Having received his early education from his father Louis Francois Cauchy (1760-1848), who held several minor public appointments and counted Lagrange and Laplace among his
friends, Cauchy entered École Centrale du Pantheon in 1802, and proceeded to the
École Polytechnique in 1805, and to the École des Ponts
et Chaussées in 1807. Having adopted the profession of an engineer, he left Paris for
Cherbourg in 1810, but returned in 1813 on account of his health, where upon Lagrange and Laplace persuaded him to renounce
engineering and to devote himself to mathematics. He obtained an appointment at the École Polytechnique, which, however, he
relinquished in 1830 on the accession of Louis Philippe, finding it impossible to take the
necessary oaths. A short sojourn at Freiburg in Switzerland was followed by his appointment in 1831 to the newly-created
chair of mathematical physics at the university of Turin.
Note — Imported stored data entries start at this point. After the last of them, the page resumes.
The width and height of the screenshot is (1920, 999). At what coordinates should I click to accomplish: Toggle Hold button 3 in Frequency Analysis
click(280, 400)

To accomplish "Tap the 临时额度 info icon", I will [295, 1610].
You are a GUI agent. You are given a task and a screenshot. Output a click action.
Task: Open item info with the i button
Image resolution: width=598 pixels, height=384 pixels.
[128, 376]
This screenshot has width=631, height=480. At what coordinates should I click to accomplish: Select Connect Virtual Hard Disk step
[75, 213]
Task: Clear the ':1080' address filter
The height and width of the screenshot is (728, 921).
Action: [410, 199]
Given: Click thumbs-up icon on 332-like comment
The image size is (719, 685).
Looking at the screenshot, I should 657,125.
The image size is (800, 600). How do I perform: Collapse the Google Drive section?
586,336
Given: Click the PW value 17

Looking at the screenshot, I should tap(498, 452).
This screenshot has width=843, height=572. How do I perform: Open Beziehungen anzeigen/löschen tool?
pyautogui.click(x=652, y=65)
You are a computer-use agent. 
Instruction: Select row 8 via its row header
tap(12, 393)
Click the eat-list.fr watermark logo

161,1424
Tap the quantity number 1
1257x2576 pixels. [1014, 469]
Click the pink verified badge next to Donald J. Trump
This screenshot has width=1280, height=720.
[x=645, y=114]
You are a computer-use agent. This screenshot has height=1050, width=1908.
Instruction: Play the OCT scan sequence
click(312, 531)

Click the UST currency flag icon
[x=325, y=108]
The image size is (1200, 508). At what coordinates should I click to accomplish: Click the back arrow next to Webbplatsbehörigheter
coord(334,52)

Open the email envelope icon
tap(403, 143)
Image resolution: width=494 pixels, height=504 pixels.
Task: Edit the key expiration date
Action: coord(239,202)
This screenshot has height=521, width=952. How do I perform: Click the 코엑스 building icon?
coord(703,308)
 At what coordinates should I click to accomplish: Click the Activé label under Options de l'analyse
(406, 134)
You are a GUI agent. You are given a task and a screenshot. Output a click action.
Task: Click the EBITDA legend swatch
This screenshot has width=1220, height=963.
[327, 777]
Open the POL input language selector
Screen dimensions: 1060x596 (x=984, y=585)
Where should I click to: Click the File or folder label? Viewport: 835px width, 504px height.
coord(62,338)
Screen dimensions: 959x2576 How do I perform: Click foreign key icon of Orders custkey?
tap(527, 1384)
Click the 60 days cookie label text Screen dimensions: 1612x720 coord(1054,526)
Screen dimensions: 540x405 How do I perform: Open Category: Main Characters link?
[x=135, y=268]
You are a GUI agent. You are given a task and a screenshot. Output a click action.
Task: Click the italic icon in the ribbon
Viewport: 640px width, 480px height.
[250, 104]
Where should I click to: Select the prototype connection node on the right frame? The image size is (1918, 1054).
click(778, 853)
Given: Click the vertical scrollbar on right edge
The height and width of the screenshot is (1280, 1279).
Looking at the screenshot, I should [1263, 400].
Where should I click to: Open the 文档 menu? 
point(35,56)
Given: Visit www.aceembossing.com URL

In 1833 the deposed king Charles X of France. summoned him to be tutor to his grandson, the duke of Bordeaux, an appointment which enabled Cauchy to travel and thereby become acquainted with the favourable
impression which his investigations had made. Charles created him a baron in return for his services. Returning to Paris in
1838, he refused a proffered chair at the College de France, but in 1848, the oath having been suspended, he resumed his post at the École Polytechnique, and when the oath was
reinstituted after the coup d'etat of 1851, Cauchy and Arago were exempted from it. A
profound mathematician, Cauchy exercised by his perspicuous and rigorous methods a great influence over his contemporaries and
successors. His writings cover the entire range of mathematics and mathematical physics.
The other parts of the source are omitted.